Tweak memory usage of hourly cronjob
While attempting to set up an Onionoo mirror I ran into memory problems with the hourly updater.
Exception in thread "main" java.lang.OutOfMemoryError: Java heap space
at java.util.Arrays.copyOf(Arrays.java:2367)
at java.lang.AbstractStringBuilder.expandCapacity(AbstractStringBuilder.java:130)
at java.lang.AbstractStringBuilder.ensureCapacityInternal(AbstractStringBuilder.java:114)
at java.lang.AbstractStringBuilder.append(AbstractStringBuilder.java:480)

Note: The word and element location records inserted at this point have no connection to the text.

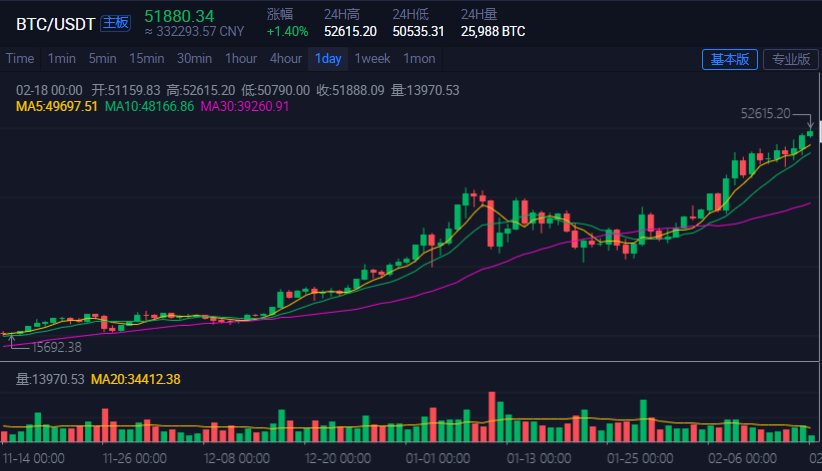Image resolution: width=822 pixels, height=471 pixels.
Task: Click the 52615.20 high price marker
Action: [x=765, y=113]
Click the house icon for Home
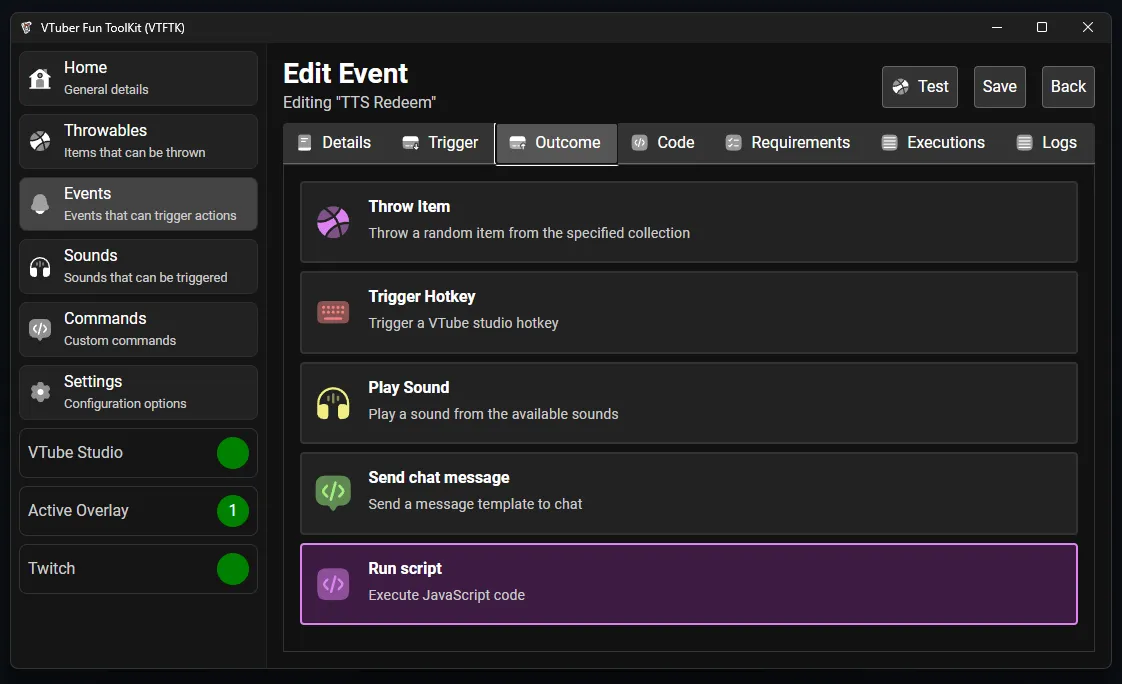The height and width of the screenshot is (684, 1122). pyautogui.click(x=40, y=79)
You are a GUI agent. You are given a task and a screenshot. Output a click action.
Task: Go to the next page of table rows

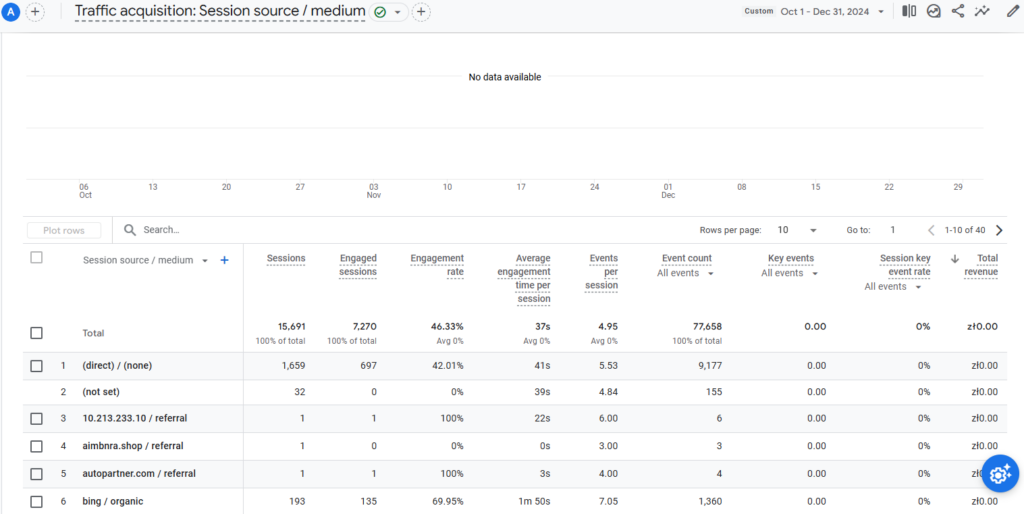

at java.lang.StringBuffer.append(StringBuffer.java:309)
at java.lang.StringBuffer.append(StringBuffer.java:300)
at java.util.regex.Matcher.appendReplacement(Matcher.java:841)
at java.util.regex.Matcher.replaceAll(Matcher.java:906)
at java.lang.String.replaceAll(String.java:2162)
at org.torproject.onionoo.docs.DocumentStore.storeDocumentFile(DocumentStore.java:278)
at org.torproject.onionoo.docs.DocumentStore.store(DocumentStore.java:228)
at org.torproject.onionoo.writer.DetailsDocumentWriter.updateRelayDetailsFiles(DetailsDocumentWriter.java:184)
at org.torproject.onionoo.writer.DetailsDocumentWriter.writeDocuments(DetailsDocumentWriter.java:72)
at org.torproject.onionoo.writer.DocumentWriterRunner.writeDocuments(DocumentWriterRunner.java:29)
at org.torproject.onionoo.cron.Main.main(Main.java:55)
Exception in thread "main" java.lang.OutOfMemoryError: Java heap space
at java.util.Arrays.copyOf(Arrays.java:2367)
at java.lang.AbstractStringBuilder.expandCapacity(AbstractStringBuilder.java:130)
at java.lang.AbstractStringBuilder.ensureCapacityInternal(AbstractStringBuilder.java:114)
at java.lang.AbstractStringBuilder.append(AbstractStringBuilder.java:415)
at java.lang.StringBuffer.append(StringBuffer.java:237)
at java.io.StringWriter.write(StringWriter.java:101)
at org.apache.commons.lang.StringEscapeUtils.escapeJavaStyleString(StringEscapeUtils.java:196)
at org.apache.commons.lang.StringEscapeUtils.escapeJavaStyleString(StringEscapeUtils.java:164)
at org.apache.commons.lang.StringEscapeUtils.escapeJavaScript(StringEscapeUtils.java:131)
at org.torproject.onionoo.docs.DetailsDocument.escapeJSON(DetailsDocument.java:21)
at org.torproject.onionoo.docs.DetailsDocument.setContact(DetailsDocument.java:267)
at org.torproject.onionoo.writer.DetailsDocumentWriter.updateRelayDetailsFiles(DetailsDocumentWriter.java:158)
at org.torproject.onionoo.writer.DetailsDocumentWriter.writeDocuments(DetailsDocumentWriter.java:72)
at org.torproject.onionoo.writer.DocumentWriterRunner.writeDocuments(DocumentWriterRunner.java:29)
at org.torproject.onionoo.cron.Main.main(Main.java:55)
Neither stack trace looks like those operations would be using crazy amounts of memory, so I set up a cronjob that runs jcmd $pid GC.class_histogram
once every minute. Here's the top 10 right before the JVM exited with that second stack trace:
num #instances #bytes class name
----------------------------------------------
1: 8533341 463113472 [C
2: 8533040 204792960 java.lang.String
3: 3705980 148239200 java.util.TreeMap$Entry
4: 2995129 143766192 java.util.TreeMap
5: 593855 114020160 org.torproject.onionoo.docs.NodeStatus
6: 604450 48686880 [Ljava.util.HashMap$Entry;
7: 2390562 38248992 java.util.TreeSet
8: 931813 29818016 java.util.HashMap$Entry
9: 604451 29013648 java.util.HashMap
10: 611484 14675616 java.lang.Long
From this profile it seems that NodeStatus
would be a good candidate to save some memory. I'm attaching a branch with some memory tweaks to it as soon as I have a ticket number.